SHORT PROBLEM >> Copy the following lines word for word.

STORED ROWS >>
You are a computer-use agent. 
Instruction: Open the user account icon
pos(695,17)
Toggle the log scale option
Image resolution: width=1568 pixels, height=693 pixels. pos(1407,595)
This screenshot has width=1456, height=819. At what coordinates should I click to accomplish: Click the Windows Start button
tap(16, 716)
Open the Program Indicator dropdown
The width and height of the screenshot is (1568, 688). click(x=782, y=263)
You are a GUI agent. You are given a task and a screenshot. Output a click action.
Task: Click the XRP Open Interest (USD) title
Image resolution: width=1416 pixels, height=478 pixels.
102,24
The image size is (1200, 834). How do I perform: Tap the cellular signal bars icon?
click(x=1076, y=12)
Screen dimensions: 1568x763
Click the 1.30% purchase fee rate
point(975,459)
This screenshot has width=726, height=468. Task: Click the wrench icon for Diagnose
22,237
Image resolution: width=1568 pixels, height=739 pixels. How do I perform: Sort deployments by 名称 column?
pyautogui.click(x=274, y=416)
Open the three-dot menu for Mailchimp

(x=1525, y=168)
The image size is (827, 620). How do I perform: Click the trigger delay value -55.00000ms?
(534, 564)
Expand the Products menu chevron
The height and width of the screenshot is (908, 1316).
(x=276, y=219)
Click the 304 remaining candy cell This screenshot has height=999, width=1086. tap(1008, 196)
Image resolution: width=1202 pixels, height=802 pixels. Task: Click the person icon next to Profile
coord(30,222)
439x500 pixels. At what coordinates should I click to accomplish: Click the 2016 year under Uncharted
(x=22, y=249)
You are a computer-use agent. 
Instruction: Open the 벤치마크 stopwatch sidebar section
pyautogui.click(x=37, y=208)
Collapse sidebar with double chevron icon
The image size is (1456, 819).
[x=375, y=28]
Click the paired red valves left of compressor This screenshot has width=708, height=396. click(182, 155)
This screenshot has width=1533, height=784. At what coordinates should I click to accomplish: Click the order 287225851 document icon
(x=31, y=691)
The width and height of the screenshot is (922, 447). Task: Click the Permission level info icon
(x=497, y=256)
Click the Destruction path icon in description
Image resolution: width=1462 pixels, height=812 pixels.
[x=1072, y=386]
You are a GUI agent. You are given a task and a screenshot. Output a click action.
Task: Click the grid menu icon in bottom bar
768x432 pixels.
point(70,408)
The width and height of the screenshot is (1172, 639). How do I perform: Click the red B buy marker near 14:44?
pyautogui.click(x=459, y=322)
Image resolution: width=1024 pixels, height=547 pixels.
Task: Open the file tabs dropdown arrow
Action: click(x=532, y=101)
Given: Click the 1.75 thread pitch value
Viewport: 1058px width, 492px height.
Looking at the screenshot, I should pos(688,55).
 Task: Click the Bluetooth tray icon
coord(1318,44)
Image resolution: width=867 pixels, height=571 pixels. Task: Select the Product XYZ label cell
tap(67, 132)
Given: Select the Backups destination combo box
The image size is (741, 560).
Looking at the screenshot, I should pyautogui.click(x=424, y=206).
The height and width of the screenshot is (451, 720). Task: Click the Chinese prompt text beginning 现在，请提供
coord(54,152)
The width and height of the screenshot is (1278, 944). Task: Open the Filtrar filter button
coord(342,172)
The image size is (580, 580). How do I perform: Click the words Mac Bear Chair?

COMPLETE ANSWER >>
You are a computer-use agent. 
Instruction: Open the user account icon
pos(695,17)
Toggle the log scale option
Image resolution: width=1568 pixels, height=693 pixels. pos(1407,595)
This screenshot has width=1456, height=819. At what coordinates should I click to accomplish: Click the Windows Start button
tap(16, 716)
Open the Program Indicator dropdown
The width and height of the screenshot is (1568, 688). click(x=782, y=263)
You are a GUI agent. You are given a task and a screenshot. Output a click action.
Task: Click the XRP Open Interest (USD) title
Image resolution: width=1416 pixels, height=478 pixels.
102,24
The image size is (1200, 834). How do I perform: Tap the cellular signal bars icon?
click(x=1076, y=12)
Screen dimensions: 1568x763
Click the 1.30% purchase fee rate
point(975,459)
This screenshot has width=726, height=468. Task: Click the wrench icon for Diagnose
22,237
Image resolution: width=1568 pixels, height=739 pixels. How do I perform: Sort deployments by 名称 column?
pyautogui.click(x=274, y=416)
Open the three-dot menu for Mailchimp

(x=1525, y=168)
The image size is (827, 620). How do I perform: Click the trigger delay value -55.00000ms?
(534, 564)
Expand the Products menu chevron
The height and width of the screenshot is (908, 1316).
(x=276, y=219)
Click the 304 remaining candy cell This screenshot has height=999, width=1086. tap(1008, 196)
Image resolution: width=1202 pixels, height=802 pixels. Task: Click the person icon next to Profile
coord(30,222)
439x500 pixels. At what coordinates should I click to accomplish: Click the 2016 year under Uncharted
(x=22, y=249)
You are a computer-use agent. 
Instruction: Open the 벤치마크 stopwatch sidebar section
pyautogui.click(x=37, y=208)
Collapse sidebar with double chevron icon
The image size is (1456, 819).
[x=375, y=28]
Click the paired red valves left of compressor This screenshot has width=708, height=396. click(182, 155)
This screenshot has width=1533, height=784. At what coordinates should I click to accomplish: Click the order 287225851 document icon
(x=31, y=691)
The width and height of the screenshot is (922, 447). Task: Click the Permission level info icon
(x=497, y=256)
Click the Destruction path icon in description
Image resolution: width=1462 pixels, height=812 pixels.
[x=1072, y=386]
You are a GUI agent. You are given a task and a screenshot. Output a click action.
Task: Click the grid menu icon in bottom bar
768x432 pixels.
point(70,408)
The width and height of the screenshot is (1172, 639). How do I perform: Click the red B buy marker near 14:44?
pyautogui.click(x=459, y=322)
Image resolution: width=1024 pixels, height=547 pixels.
Task: Open the file tabs dropdown arrow
Action: click(x=532, y=101)
Given: Click the 1.75 thread pitch value
Viewport: 1058px width, 492px height.
Looking at the screenshot, I should pos(688,55).
 Task: Click the Bluetooth tray icon
coord(1318,44)
Image resolution: width=867 pixels, height=571 pixels. Task: Select the Product XYZ label cell
tap(67, 132)
Given: Select the Backups destination combo box
The image size is (741, 560).
Looking at the screenshot, I should pyautogui.click(x=424, y=206).
The height and width of the screenshot is (451, 720). Task: Click the Chinese prompt text beginning 现在，请提供
coord(54,152)
The width and height of the screenshot is (1278, 944). Task: Open the Filtrar filter button
coord(342,172)
The image size is (580, 580). How do I perform: Click the words Mac Bear Chair?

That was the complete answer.